As histórias por trás das lentes

Narrativas impactantes e diversidade de temas
Entre os filmes indicados ao Prêmio Platino Xcaret, “Belén”, dirigido pela argentina Dolores Fonzi, é um exemplo contundente da abordagem de temas sociais urgentes. O roteiro é inspirado em um caso real de uma jovem presa após sofrer um aborto espontâneo, reacendendo debates cruciais sobre os direitos das mulheres e as desigualdades inerentes ao sistema de Justiça. A obra, que se destaca pela atuação da advogada da vítima, interpretada pela própria Fonzi, recebeu 11 indicações ao prêmio, incluindo as de melhor filme, melhor atriz e melhor diretora.

“Os Domingos”, da espanhola Alauda Ruiz de Azúa, oferece uma narrativa sobre o despertar da vocação religiosa da adolescente Ainara e o conflito familiar gerado por essa decisão no País Basco. Este é o terceiro longa-metragem dirigido por Ruiz, que constrói uma obra sensível e profunda sobre a família na contemporaneidade.
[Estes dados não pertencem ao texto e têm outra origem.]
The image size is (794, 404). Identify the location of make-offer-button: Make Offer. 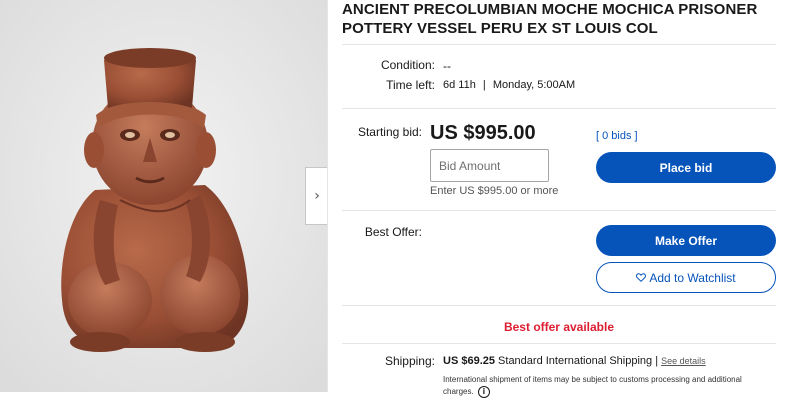
(686, 240).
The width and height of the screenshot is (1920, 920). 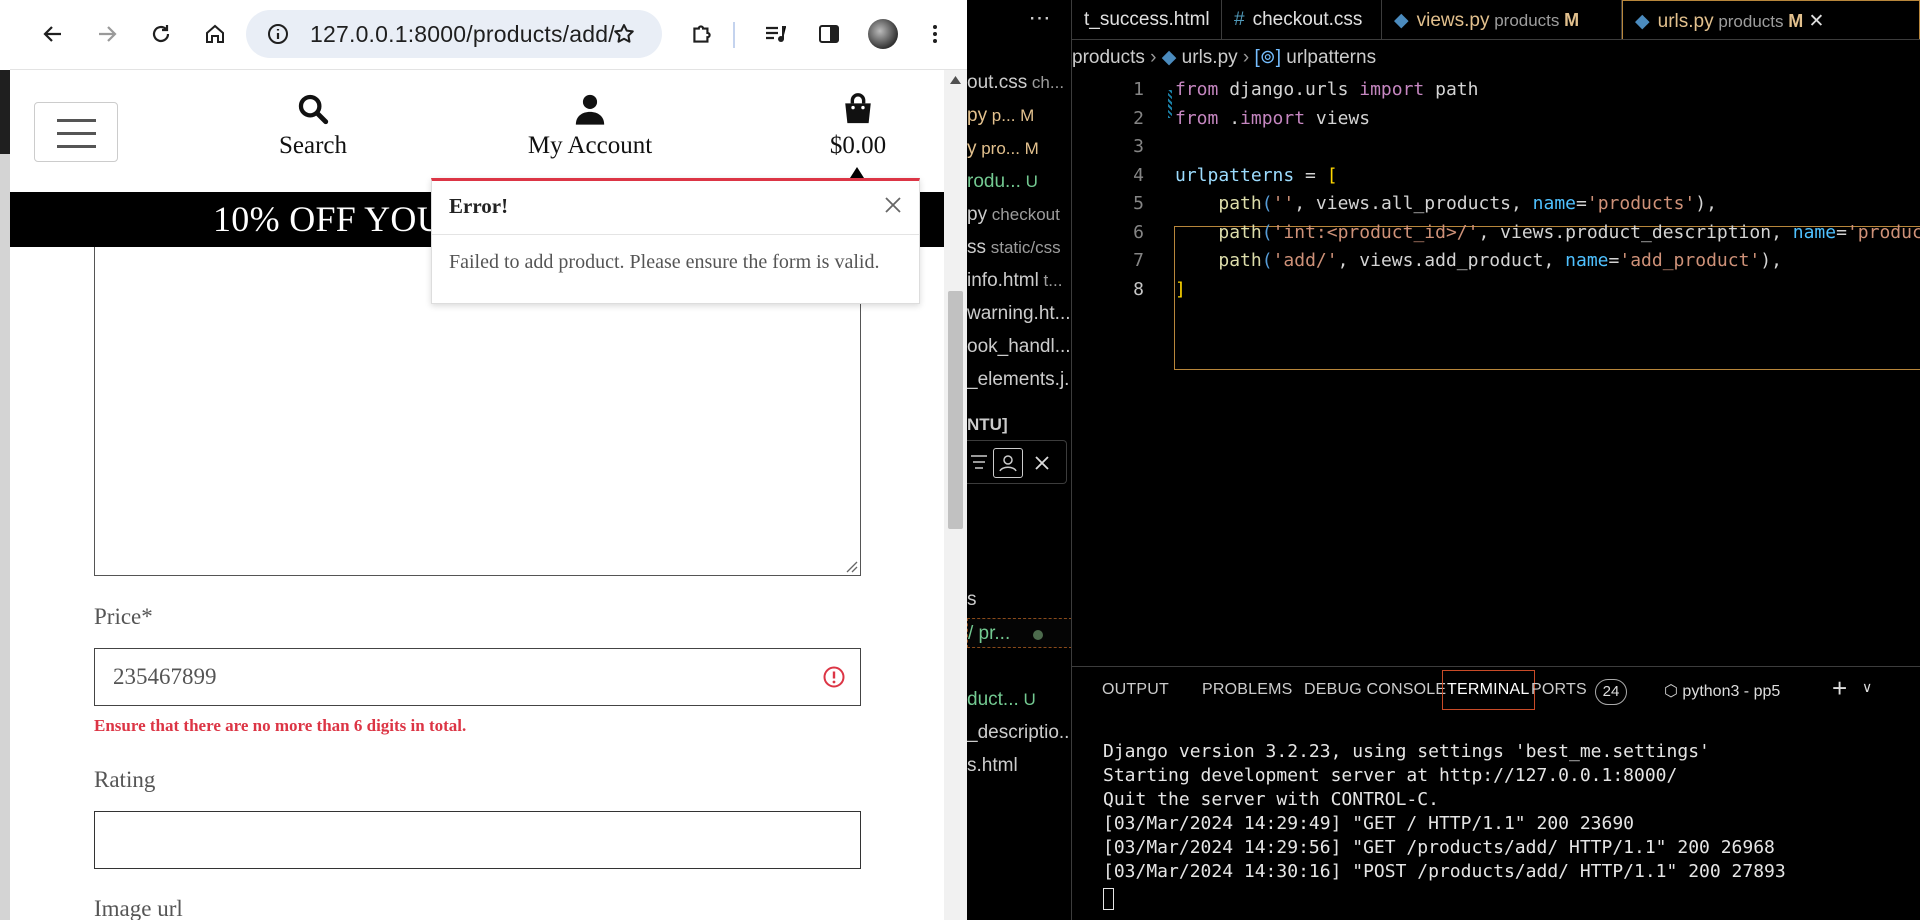 I want to click on modified-badge: M, so click(x=1572, y=20).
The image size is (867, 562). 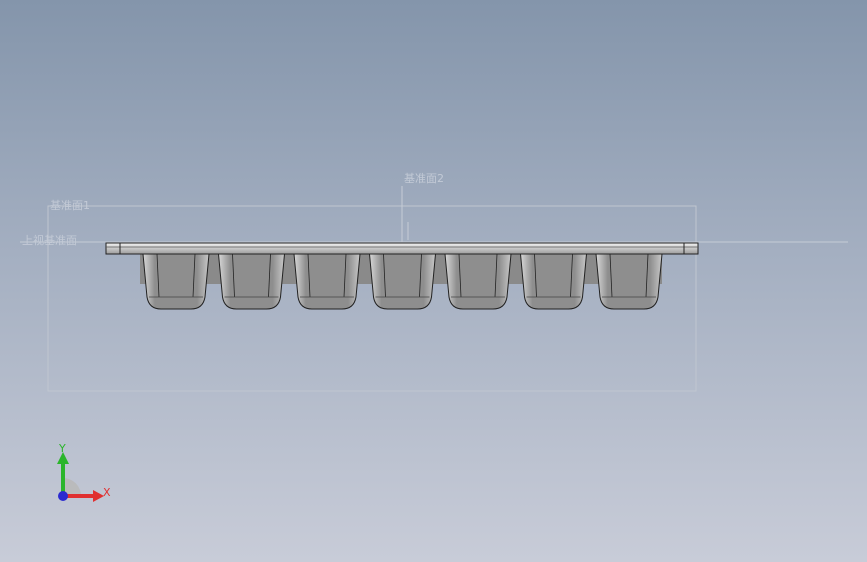 I want to click on triad-graphic, so click(x=80, y=477).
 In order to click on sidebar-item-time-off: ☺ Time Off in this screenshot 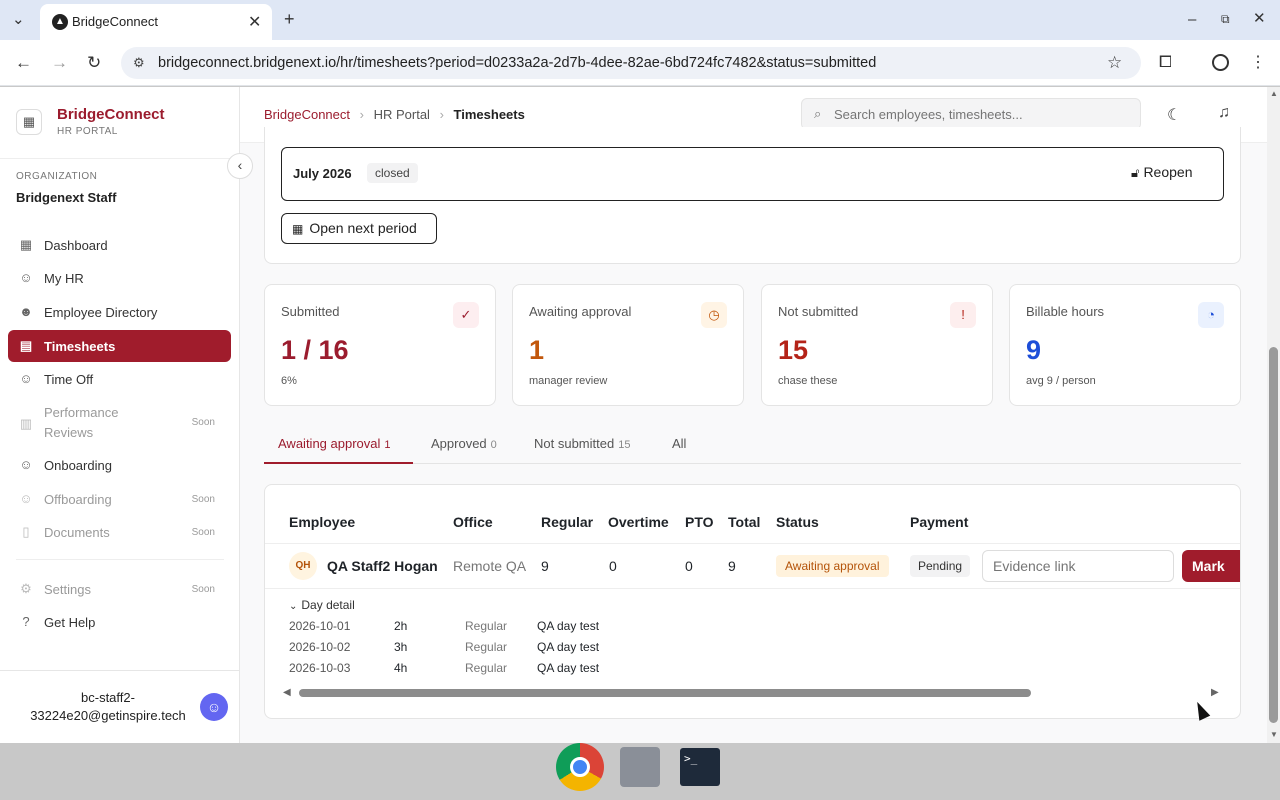, I will do `click(120, 379)`.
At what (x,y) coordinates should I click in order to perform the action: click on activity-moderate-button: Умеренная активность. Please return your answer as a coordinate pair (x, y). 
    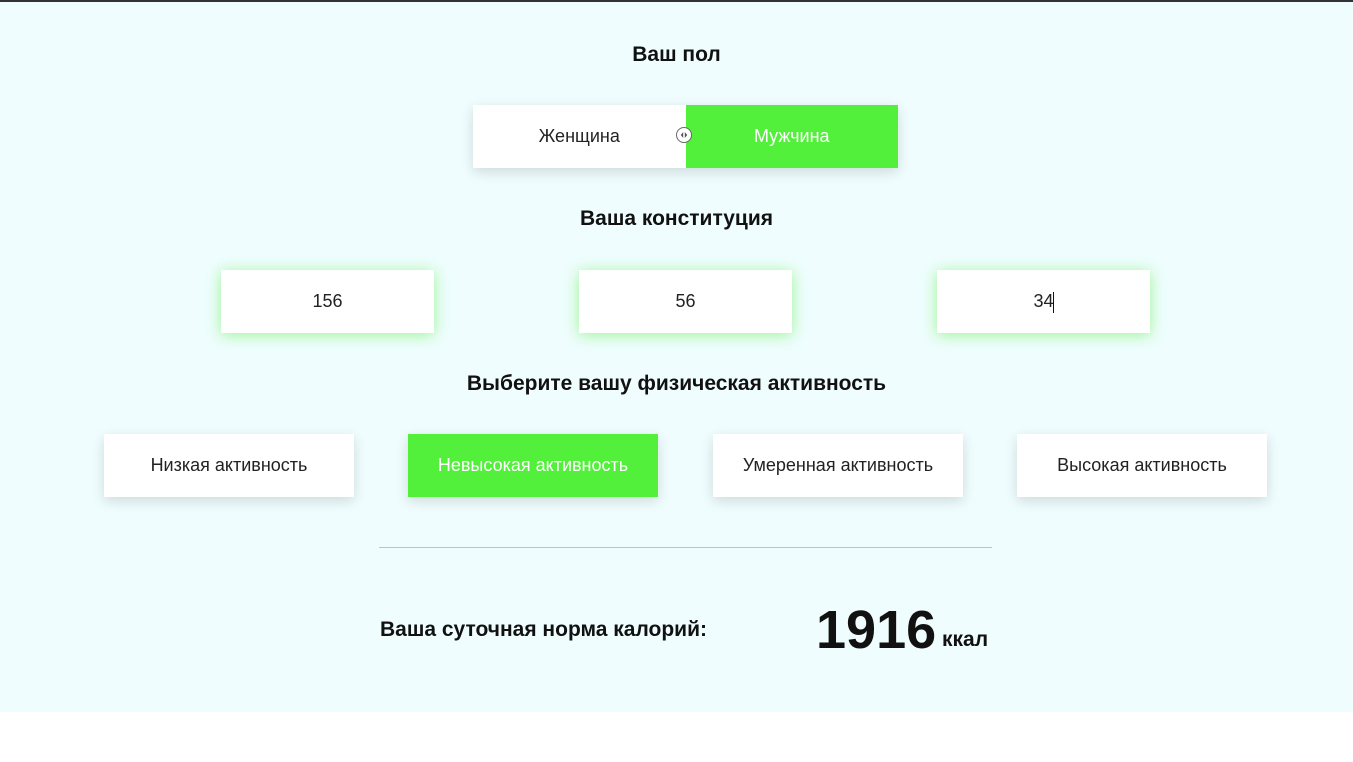
    Looking at the image, I should click on (838, 466).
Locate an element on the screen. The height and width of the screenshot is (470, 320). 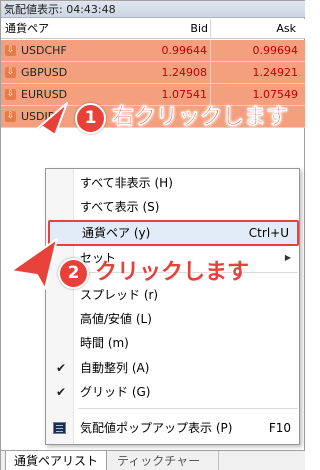
step2-callout: 2 クリックします is located at coordinates (178, 274).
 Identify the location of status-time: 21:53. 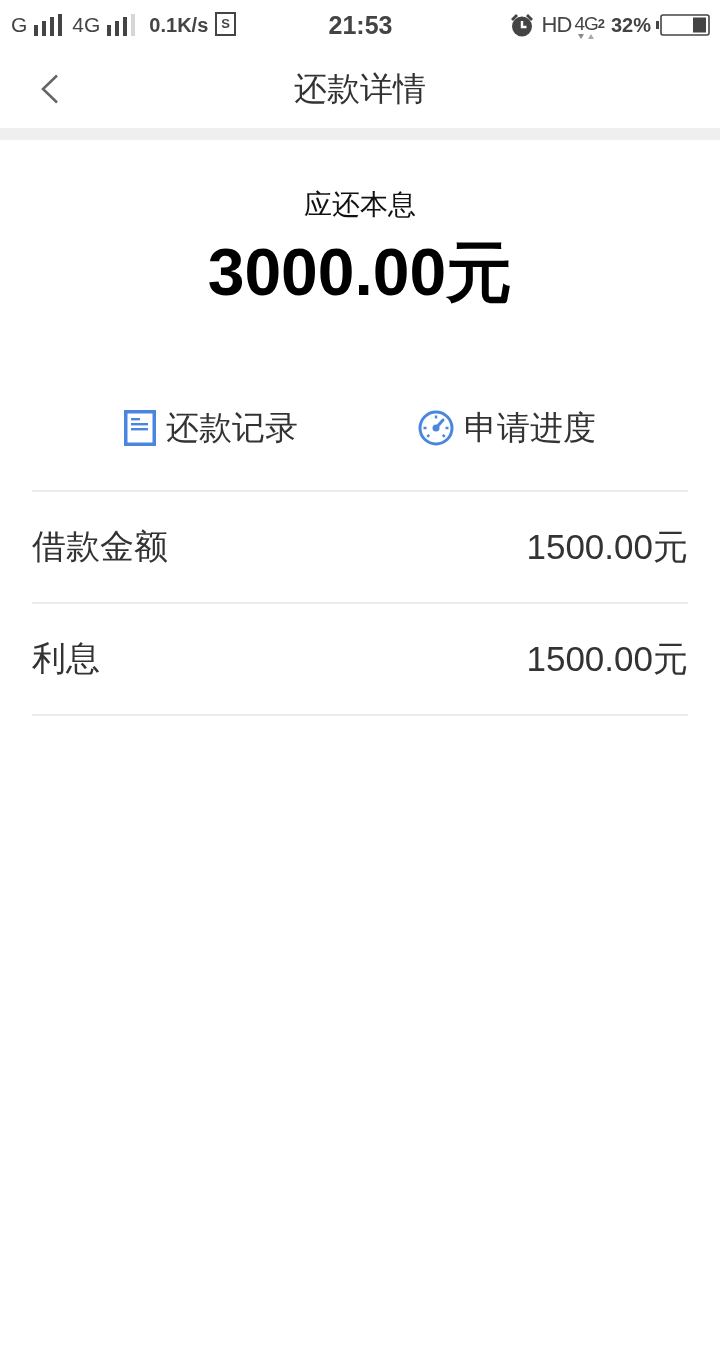
(360, 25).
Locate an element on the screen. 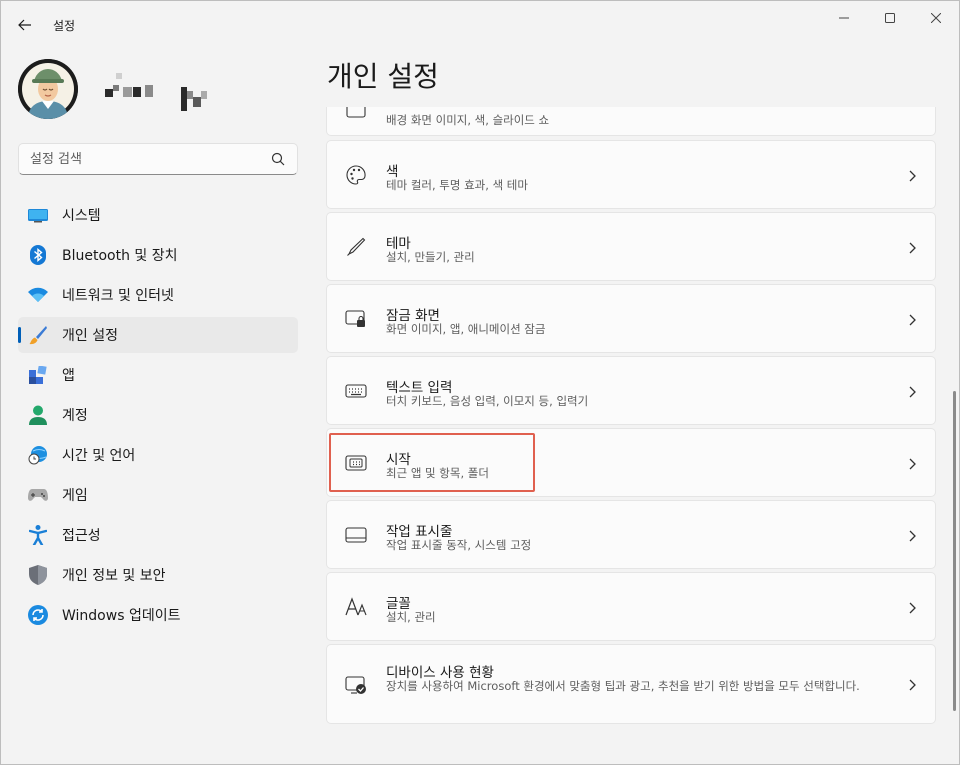 The image size is (960, 765). search-box is located at coordinates (158, 159).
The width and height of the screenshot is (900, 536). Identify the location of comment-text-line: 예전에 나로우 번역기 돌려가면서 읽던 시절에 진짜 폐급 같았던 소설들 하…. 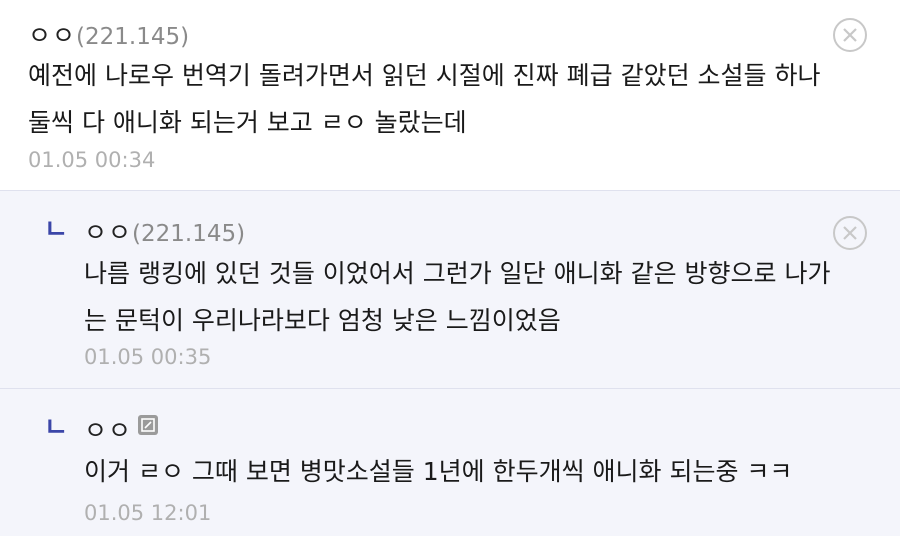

Já “Ainda é noite em Caracas”, suspense dirigido pelas venezuelanas Marité Ugás e Mariana Rondon, coloca a protagonista, uma mulher venezuelana, em uma situação de vulnerabilidade e solidão ao retornar do enterro da mãe, em meio aos protestos que assolaram a capital em 2017 e à presença de milícias.

Outros destaques e o cenário geral do cinema ibero-americano
Completam a lista de indicados na categoria de melhor filme ibero-americano “O Agente Secreto”, do brasileiro Kleber Mendonça Filho, já laureado internacionalmente, inclusive com três prêmios Platino anteriores (melhor música original, montagem e direção de arte), e o suspense espanhol “Sirât”, vencedor em Cannes em 2025. A diversidade de gêneros e temas abordados nestas obras sublinha a riqueza do cinema da região.

Para que essa transformação seja duradoura, Juliano Gomes, crítico e professor de cinema da Fundação Armando Alvares Penteado (Faap), enfatiza a necessidade de investimentos contínuos na cadeia do audiovisual. “O cinema feito por mulheres floresce, em todo o mundo, quando há incentivos às pequenas e médias produtoras”, afirma Gomes. Ele argumenta que o fomento igualitário beneficia todos os grupos sociais, incluindo pessoas negras, indígenas e LGBTQIA+, promovendo uma indústria mais inclusiva e representativa. A valorização de diferentes vozes não só enriquece a produção cultural, mas também fortalece a indústria cinematográfica como um todo.

Um futuro promissor para a diversidade no cinema

A expressiva presença feminina nas principais categorias do Prêmio Platino Xcaret é um marco, sinalizando um avanço significativo na busca por maior igualdade e representatividade no cinema ibero-americano. Embora desafios persistam, especialmente em áreas técnicas, o reconhecimento de diretoras e de narrativas diversas impulsiona a indústria para um futuro mais inclusivo e dinâmico. A valorização de múltiplas perspectivas enriquece o repertório cultural e fortalece o apelo comercial das obras, beneficiando tanto criadores quanto o público e a sociedade em geral, que se veem representados por histórias mais variadas e complexas.

FAQ

O que é o Prêmio Platino Xcaret?
É o principal prêmio do cinema ibero-americano, que celebra anualmente as melhores produções cinematográficas e televisivas de 23 países de língua espanhola e portuguesa.

Quantos filmes e séries foram indicados nesta edição?
Nesta décima edição, foram indicados ao todo 30 filmes e 19 séries, com produções de 14 países ibero-americanos. Sete produções brasileiras estão entre os finalistas.

Qual a importância da presença feminina nas indicações ao Platino?
A forte presença de mulheres diretoras e protagonistas nas categorias principais reflete um avanço na representatividade e na valorização das perspectivas femininas no cinema, ampliando a diversidade de temas e estilos narrativos na indústria audiovisual.

Quando e onde será a cerimônia de premiação?
A cerimônia de premiação do Prêmio Platino Xcaret acontecerá em 9 de maio, na cidade de Cancún, no México.

Não perca a chance de explorar as obras indicadas e acompanhar a cerimônia de premiação para testemunhar o futuro do cinema ibero-americano em todo o seu esplendor.